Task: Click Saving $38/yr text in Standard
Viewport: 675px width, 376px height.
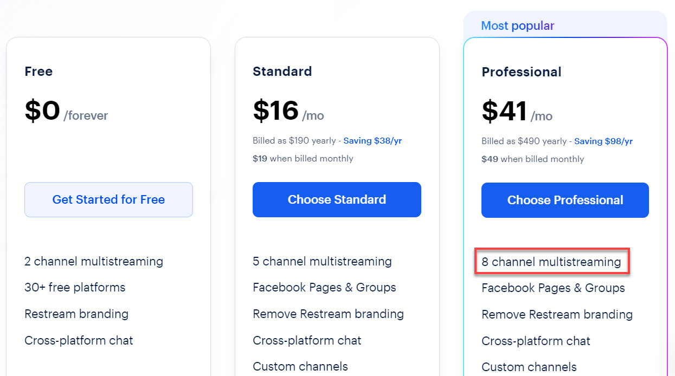Action: 372,141
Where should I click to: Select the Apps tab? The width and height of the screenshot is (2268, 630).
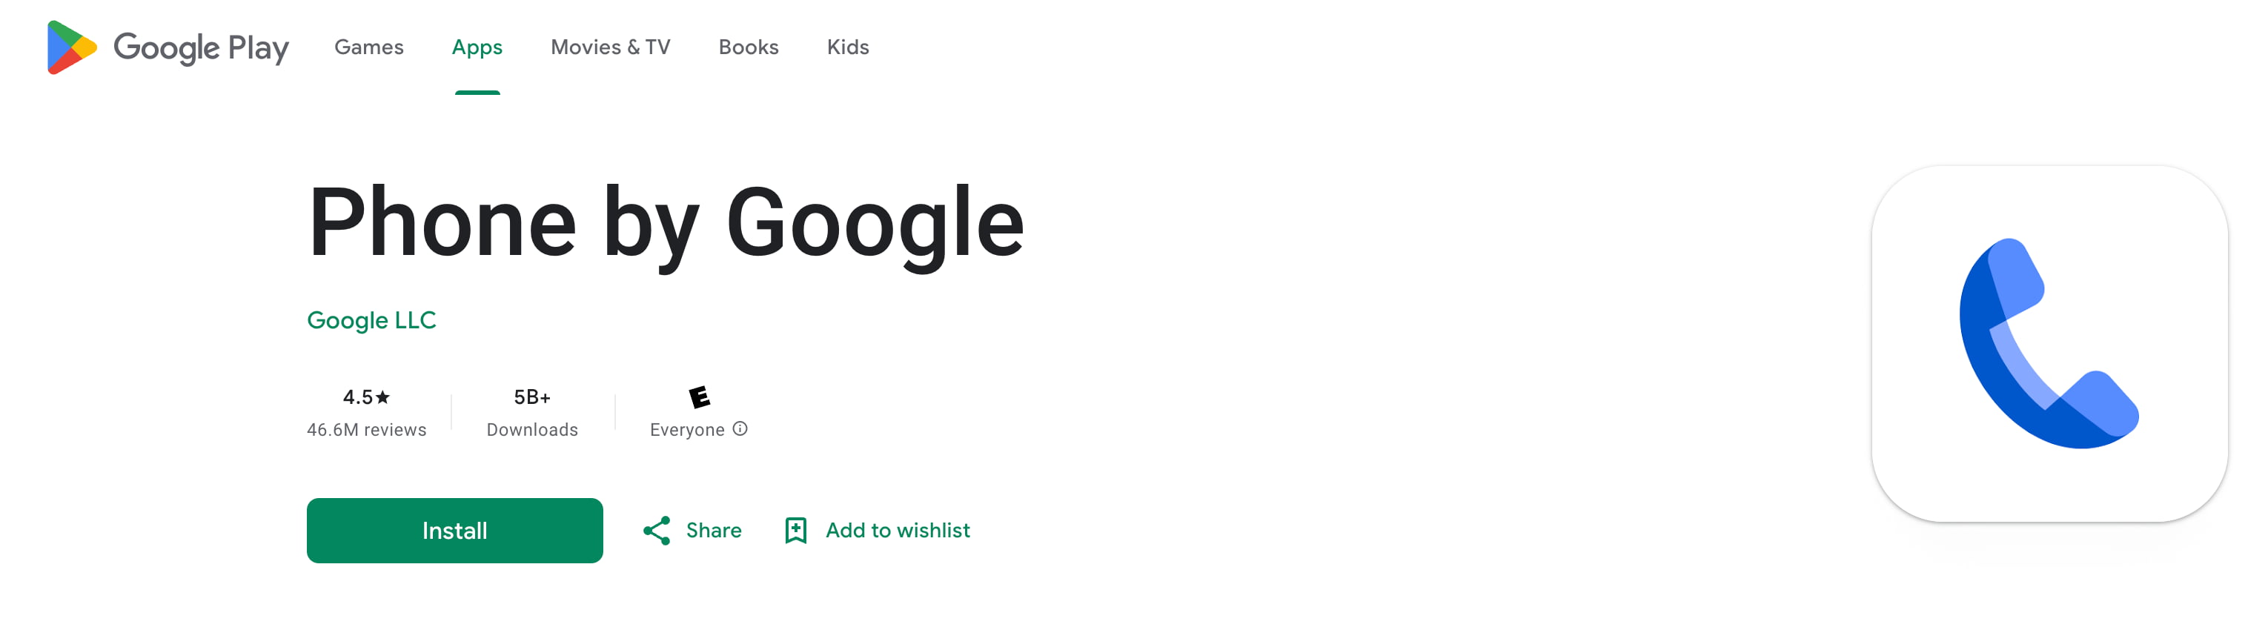coord(477,48)
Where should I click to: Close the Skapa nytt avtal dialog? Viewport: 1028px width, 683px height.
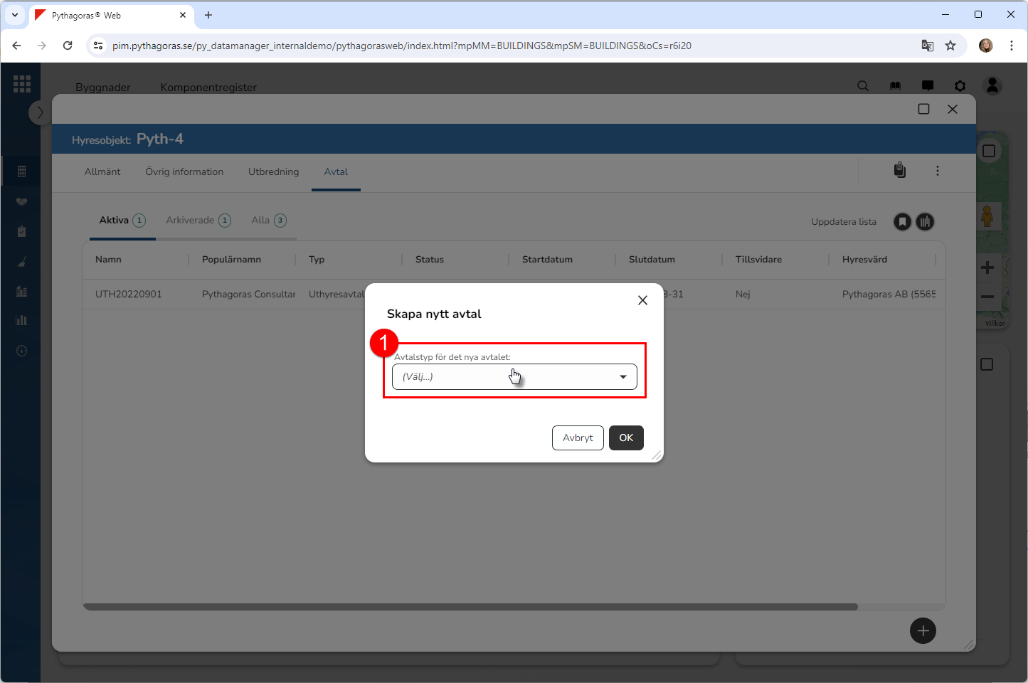[642, 300]
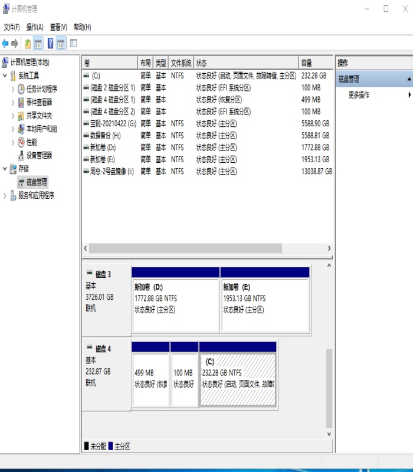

---------------

# AIM
Reproduce the rows above word for word, from the one containing "Where should I click to: Close" through the last row, including both. Leave the pictures out.

# RESULT OF THIS EXERCISE
Where should I click to: Close the Skapa nytt avtal dialog? Viewport: 1028px width, 683px height.
[642, 300]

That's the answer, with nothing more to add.